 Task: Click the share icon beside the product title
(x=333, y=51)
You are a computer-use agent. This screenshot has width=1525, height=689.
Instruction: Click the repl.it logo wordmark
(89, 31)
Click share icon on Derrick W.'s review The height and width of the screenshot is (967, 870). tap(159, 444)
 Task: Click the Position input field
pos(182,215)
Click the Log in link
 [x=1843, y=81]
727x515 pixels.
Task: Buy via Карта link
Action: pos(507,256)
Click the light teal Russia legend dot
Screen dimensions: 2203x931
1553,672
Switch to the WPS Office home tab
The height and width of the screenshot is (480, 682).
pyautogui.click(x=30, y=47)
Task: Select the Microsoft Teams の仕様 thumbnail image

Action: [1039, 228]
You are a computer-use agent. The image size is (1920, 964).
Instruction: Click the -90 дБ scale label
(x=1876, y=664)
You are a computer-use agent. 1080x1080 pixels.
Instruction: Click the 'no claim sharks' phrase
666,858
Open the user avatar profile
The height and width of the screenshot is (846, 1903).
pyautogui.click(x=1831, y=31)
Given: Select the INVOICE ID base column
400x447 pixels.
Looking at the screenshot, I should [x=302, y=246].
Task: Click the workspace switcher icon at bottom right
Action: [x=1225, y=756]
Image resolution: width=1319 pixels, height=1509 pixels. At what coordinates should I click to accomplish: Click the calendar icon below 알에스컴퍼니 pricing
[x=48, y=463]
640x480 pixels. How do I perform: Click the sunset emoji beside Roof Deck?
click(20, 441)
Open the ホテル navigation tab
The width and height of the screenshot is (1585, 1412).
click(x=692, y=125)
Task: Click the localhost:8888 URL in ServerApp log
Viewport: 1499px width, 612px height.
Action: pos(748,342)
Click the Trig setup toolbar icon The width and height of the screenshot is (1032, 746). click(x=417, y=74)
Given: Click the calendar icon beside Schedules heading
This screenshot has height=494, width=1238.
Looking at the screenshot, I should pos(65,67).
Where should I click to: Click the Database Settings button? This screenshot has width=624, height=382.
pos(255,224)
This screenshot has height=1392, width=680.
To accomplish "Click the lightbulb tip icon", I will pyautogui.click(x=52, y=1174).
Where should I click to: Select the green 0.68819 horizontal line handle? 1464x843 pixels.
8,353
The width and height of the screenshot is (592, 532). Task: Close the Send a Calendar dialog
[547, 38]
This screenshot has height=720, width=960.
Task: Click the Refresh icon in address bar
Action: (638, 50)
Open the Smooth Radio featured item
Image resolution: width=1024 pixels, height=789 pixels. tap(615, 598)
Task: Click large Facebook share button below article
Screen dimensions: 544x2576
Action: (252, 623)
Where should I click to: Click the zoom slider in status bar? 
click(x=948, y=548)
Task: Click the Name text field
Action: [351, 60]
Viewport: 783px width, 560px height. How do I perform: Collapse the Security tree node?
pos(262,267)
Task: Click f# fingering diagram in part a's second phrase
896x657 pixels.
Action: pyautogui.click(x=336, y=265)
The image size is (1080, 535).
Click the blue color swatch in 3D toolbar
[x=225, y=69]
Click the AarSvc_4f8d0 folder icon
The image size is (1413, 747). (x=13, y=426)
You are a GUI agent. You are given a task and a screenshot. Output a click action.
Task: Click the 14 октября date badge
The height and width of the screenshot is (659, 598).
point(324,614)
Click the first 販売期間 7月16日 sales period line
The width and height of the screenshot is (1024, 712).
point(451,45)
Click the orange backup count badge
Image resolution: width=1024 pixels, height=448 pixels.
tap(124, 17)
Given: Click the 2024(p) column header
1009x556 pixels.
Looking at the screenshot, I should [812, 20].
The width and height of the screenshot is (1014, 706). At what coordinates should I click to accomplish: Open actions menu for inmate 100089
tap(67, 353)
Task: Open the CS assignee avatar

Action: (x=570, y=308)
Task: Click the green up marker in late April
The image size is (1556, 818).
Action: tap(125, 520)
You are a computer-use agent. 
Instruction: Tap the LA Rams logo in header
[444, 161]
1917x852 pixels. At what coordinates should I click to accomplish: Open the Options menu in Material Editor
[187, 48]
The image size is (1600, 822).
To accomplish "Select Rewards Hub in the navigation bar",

* _Task_
Reproduce exactly, please, only the lines from the start of the data above to the line that contains "Task: Click the localhost:8888", with both ends kept.

* _Exercise output_
 Task: Click the share icon beside the product title
(x=333, y=51)
You are a computer-use agent. This screenshot has width=1525, height=689.
Instruction: Click the repl.it logo wordmark
(89, 31)
Click share icon on Derrick W.'s review The height and width of the screenshot is (967, 870). tap(159, 444)
 Task: Click the Position input field
pos(182,215)
Click the Log in link
 [x=1843, y=81]
727x515 pixels.
Task: Buy via Карта link
Action: pos(507,256)
Click the light teal Russia legend dot
Screen dimensions: 2203x931
1553,672
Switch to the WPS Office home tab
The height and width of the screenshot is (480, 682).
pyautogui.click(x=30, y=47)
Task: Select the Microsoft Teams の仕様 thumbnail image

Action: [1039, 228]
You are a computer-use agent. The image size is (1920, 964).
Instruction: Click the -90 дБ scale label
(x=1876, y=664)
You are a computer-use agent. 1080x1080 pixels.
Instruction: Click the 'no claim sharks' phrase
666,858
Open the user avatar profile
The height and width of the screenshot is (846, 1903).
pyautogui.click(x=1831, y=31)
Given: Select the INVOICE ID base column
400x447 pixels.
Looking at the screenshot, I should [x=302, y=246].
Task: Click the workspace switcher icon at bottom right
Action: [x=1225, y=756]
Image resolution: width=1319 pixels, height=1509 pixels. At what coordinates should I click to accomplish: Click the calendar icon below 알에스컴퍼니 pricing
[x=48, y=463]
640x480 pixels. How do I perform: Click the sunset emoji beside Roof Deck?
click(20, 441)
Open the ホテル navigation tab
The width and height of the screenshot is (1585, 1412).
click(x=692, y=125)
Task: Click the localhost:8888 URL in ServerApp log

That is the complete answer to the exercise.